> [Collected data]
☆ ☆ ☆ ☆ ☆ ☆ ☆

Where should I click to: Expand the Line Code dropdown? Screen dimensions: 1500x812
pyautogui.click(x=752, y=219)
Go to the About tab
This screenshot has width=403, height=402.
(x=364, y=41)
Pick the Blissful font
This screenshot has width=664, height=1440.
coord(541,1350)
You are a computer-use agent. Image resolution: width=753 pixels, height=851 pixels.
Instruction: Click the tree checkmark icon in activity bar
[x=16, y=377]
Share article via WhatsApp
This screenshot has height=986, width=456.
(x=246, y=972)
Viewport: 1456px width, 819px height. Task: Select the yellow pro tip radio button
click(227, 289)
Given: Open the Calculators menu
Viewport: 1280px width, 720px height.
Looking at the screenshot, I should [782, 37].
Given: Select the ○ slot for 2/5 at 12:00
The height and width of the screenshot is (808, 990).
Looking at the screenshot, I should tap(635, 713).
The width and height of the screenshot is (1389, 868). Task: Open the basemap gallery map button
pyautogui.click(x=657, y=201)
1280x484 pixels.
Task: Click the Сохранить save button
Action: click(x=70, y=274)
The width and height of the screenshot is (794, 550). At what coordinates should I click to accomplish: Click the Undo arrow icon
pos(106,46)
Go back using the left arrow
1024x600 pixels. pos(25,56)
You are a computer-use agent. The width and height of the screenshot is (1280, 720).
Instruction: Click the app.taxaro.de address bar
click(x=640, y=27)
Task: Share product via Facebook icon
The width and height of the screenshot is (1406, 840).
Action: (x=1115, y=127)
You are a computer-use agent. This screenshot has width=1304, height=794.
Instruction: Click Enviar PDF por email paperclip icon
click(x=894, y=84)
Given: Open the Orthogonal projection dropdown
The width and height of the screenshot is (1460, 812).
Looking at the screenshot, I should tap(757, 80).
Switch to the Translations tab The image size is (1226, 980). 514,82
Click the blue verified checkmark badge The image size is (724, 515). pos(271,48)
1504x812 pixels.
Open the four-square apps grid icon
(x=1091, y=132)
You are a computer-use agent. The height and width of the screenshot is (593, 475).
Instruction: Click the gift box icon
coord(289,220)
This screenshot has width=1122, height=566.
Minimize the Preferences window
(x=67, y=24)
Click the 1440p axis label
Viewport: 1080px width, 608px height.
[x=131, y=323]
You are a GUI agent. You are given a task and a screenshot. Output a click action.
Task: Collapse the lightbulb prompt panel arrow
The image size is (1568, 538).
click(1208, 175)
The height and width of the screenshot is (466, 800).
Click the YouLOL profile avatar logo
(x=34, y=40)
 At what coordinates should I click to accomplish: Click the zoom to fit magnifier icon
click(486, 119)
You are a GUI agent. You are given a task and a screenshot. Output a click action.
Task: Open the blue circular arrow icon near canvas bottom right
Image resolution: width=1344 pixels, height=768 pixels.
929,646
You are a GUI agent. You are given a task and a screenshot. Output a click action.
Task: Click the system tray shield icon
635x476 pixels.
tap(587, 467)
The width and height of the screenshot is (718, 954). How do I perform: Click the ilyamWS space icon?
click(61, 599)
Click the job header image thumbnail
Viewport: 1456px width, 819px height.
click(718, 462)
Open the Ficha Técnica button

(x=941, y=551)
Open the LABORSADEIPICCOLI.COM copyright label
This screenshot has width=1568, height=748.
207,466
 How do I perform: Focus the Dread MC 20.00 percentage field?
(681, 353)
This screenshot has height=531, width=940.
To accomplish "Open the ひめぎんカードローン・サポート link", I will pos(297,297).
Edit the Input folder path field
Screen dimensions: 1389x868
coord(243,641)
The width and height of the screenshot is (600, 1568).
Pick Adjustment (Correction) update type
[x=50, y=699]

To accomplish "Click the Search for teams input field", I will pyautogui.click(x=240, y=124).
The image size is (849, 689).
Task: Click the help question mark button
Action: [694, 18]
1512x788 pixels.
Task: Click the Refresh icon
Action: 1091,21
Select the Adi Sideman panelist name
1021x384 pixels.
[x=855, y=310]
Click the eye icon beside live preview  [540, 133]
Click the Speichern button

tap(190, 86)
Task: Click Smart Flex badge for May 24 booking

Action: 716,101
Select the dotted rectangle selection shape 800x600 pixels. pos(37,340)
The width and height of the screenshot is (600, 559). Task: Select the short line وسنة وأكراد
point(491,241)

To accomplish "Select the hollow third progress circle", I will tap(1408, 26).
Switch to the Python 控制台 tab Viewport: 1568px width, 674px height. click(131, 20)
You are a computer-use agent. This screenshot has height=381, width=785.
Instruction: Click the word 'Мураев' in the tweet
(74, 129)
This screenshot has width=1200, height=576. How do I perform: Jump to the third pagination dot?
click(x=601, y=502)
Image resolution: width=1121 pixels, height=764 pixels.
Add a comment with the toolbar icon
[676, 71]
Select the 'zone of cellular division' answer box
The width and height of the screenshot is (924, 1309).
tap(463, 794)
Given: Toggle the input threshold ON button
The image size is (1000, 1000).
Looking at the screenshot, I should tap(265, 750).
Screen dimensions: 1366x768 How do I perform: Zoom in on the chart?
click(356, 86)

☆ ☆ ☆ ☆ ☆ ☆ ☆

> [TASK] Scan the data for the string "label" and copy each line in which it occurs.

> [THE ANSWER]
Click the 1440p axis label
Open the LABORSADEIPICCOLI.COM copyright label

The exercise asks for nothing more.